3The process id is3248
3The execution is complete0.60

4The process id is3248
4The execution is complete0.76

8The process id is3248
8The execution is complete0.85

1The process id is12656
1The execution is complete1.07

5The process id is12656
5The execution is complete0.26

6The process id is12656
6The execution is complete1.08

9The process id is12656
9The execution is complete0.37

0The process id is3656
0The execution is complete1.45

7The process id is3656
7The execution is complete1.82

-----end-----
[Finished in 3.6s]
Copy the code


Pool common function parsing

  • apply_async(func[, args[, kwds]]): calls in a non-blocking mannerfunc(parallel execution, blocking mode must wait for the previous process to exit before the next process can be executed), args is the list of arguments passed to func, KWDS is the list of keyword arguments passed to func
  • Close () : Closes the Pool so that it can no longer accept new tasks
  • Terminate () : Immediately terminate whether the task is complete or not
  • join(): Main process is blocked, waiting for the child process to exit, must be incloseterminateAfter using


Queue in the process pool

If you want to create a process using a Pool, you need to use Queue() in multiprocessing.manager () instead of multiprocessing.queue (), otherwise you will get the following error message:

RuntimeError: Queue objects should only be shared between processes through inheritance.

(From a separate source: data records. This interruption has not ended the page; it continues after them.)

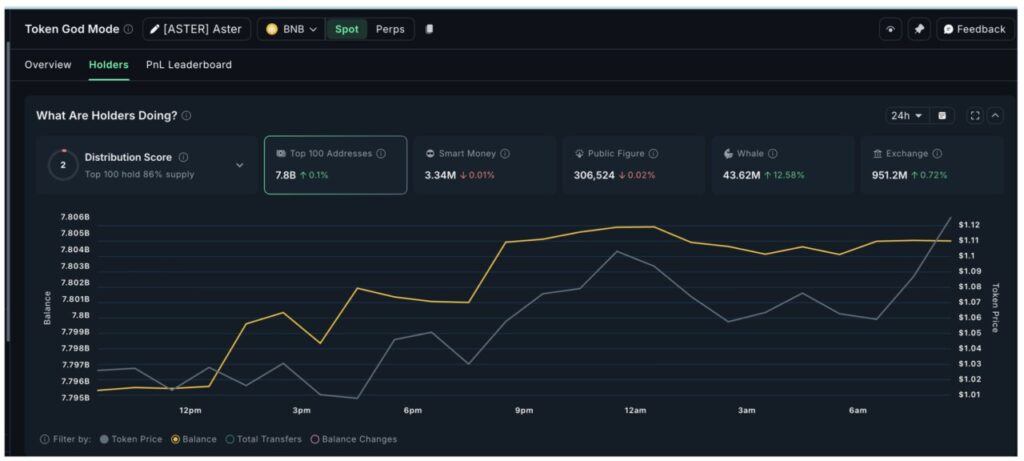Click the Feedback button
Image resolution: width=1024 pixels, height=461 pixels.
[x=973, y=29]
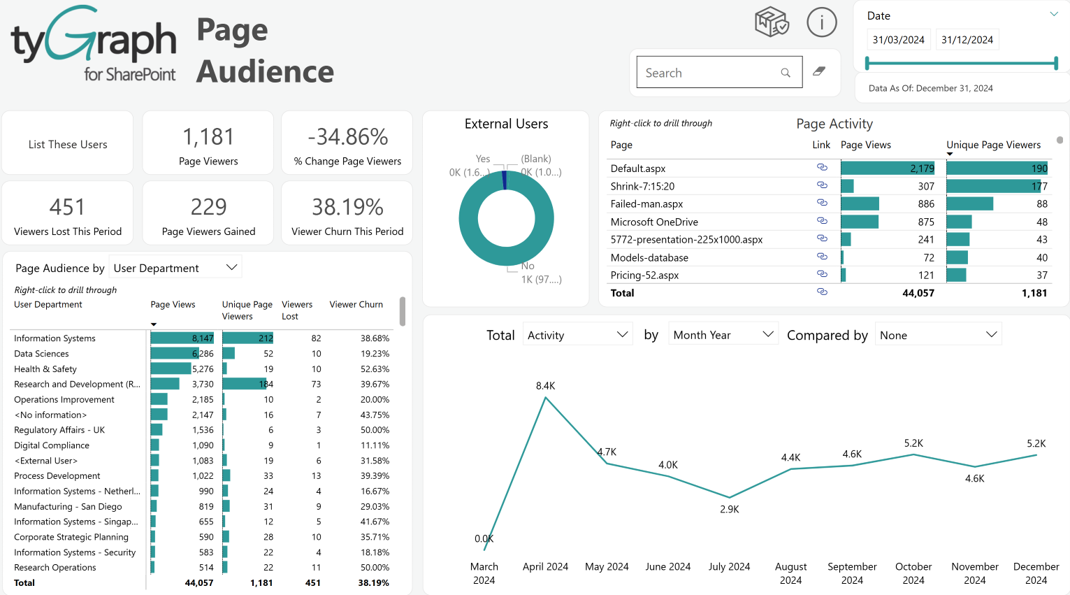Open the Pricing-52.aspx link icon
This screenshot has width=1070, height=595.
[x=822, y=274]
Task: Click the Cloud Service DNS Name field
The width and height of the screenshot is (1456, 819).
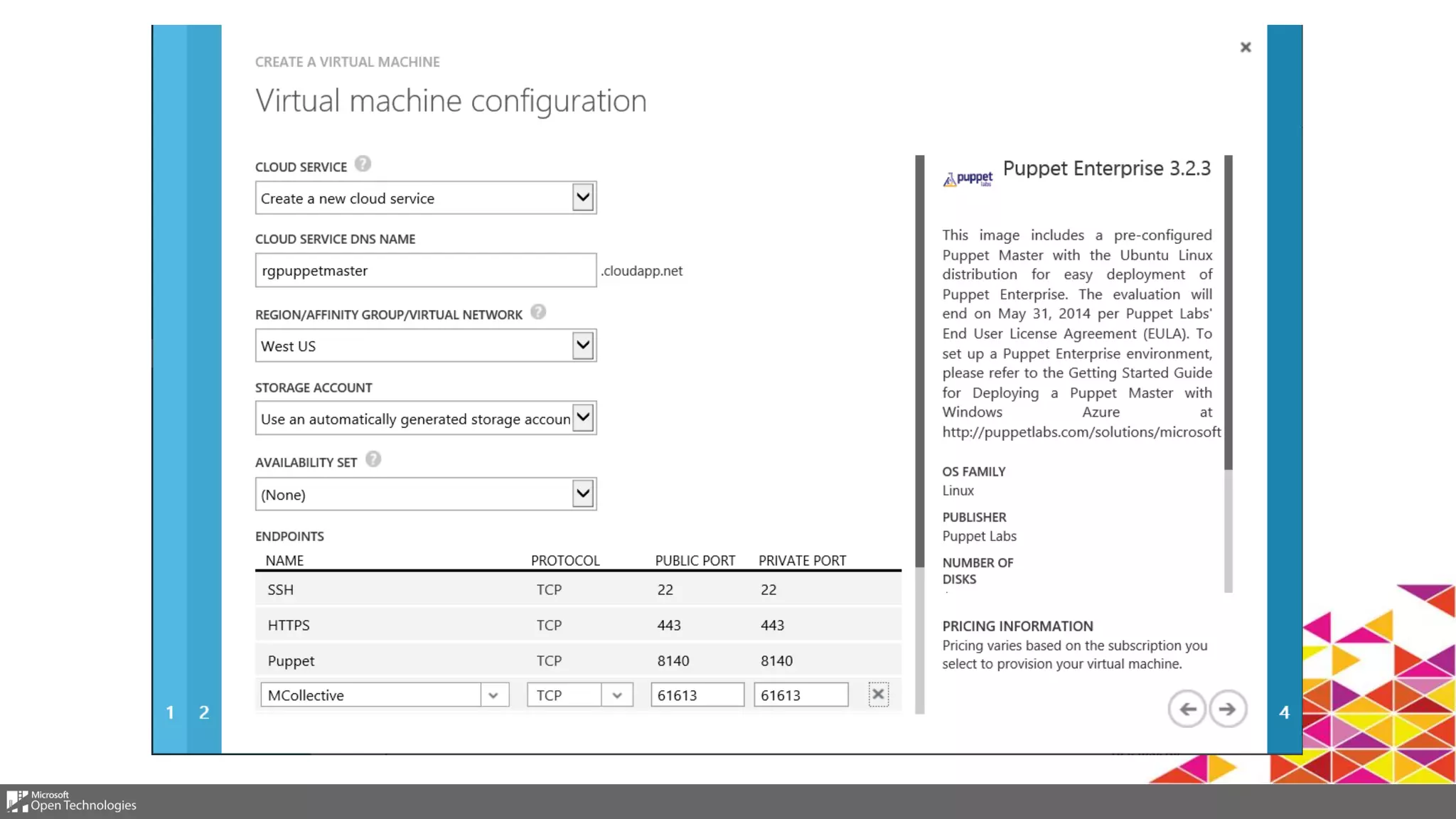Action: pos(425,271)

The following example demonstrates how processes in a process pool communicate:

# -*- coding:utf-8 -*-
import os,time,random
from multiprocessing import Manager,Pool


def reader(q) :
    print("Reader starts (%s), parent process (%s)" % (os.getpid(), os.getppid()))
    for i in range(q.qsize()):
        print("Reader gets message from Queue: %s" % q.get(True))

        
def writer(q) :
    print("Writer starts (%s), parent process is (%s)" % (os.getpid(), os.getppid()))
    for i in "ithui":
        q.put(i)

       
def main() :
    print("(%s) start" % os.getpid())
    q = Manager().Queue()  Use Queue in Manager
    po = Pool()
    po.apply_async(writer, (q,))

    time.sleep(1)  Let the tasks above store data to the Queue, and then let the tasks below start fetching data from it

    po.apply_async(reader, (q,))
    po.close()
    po.join()
    print("(%s) End" % os.getpid())
    
    
if __name__=="__main__":
    main()
Copy the code


Running results:

(3248Start writer8684), the parent process is (3248) Start reader (13248), the parent process is (3248) Readers get messages from the Queue: I read messages from the Queue: t read messages from the Queue: h read messages from the Queue: u Read messages from the Queue: I (3248) End
[Finished in 1.4s]
Copy the code


The public,

Create a new folder X

Nature took tens of billions of years to create our real world, while programmers took hundreds of years to create a completely different virtual world. We knock out brick by brick with a keyboard and build everything with our brains. People see 1000 as authority. We defend 1024. We are not keyboard warriors, we are just extraordinary builders of ordinary world.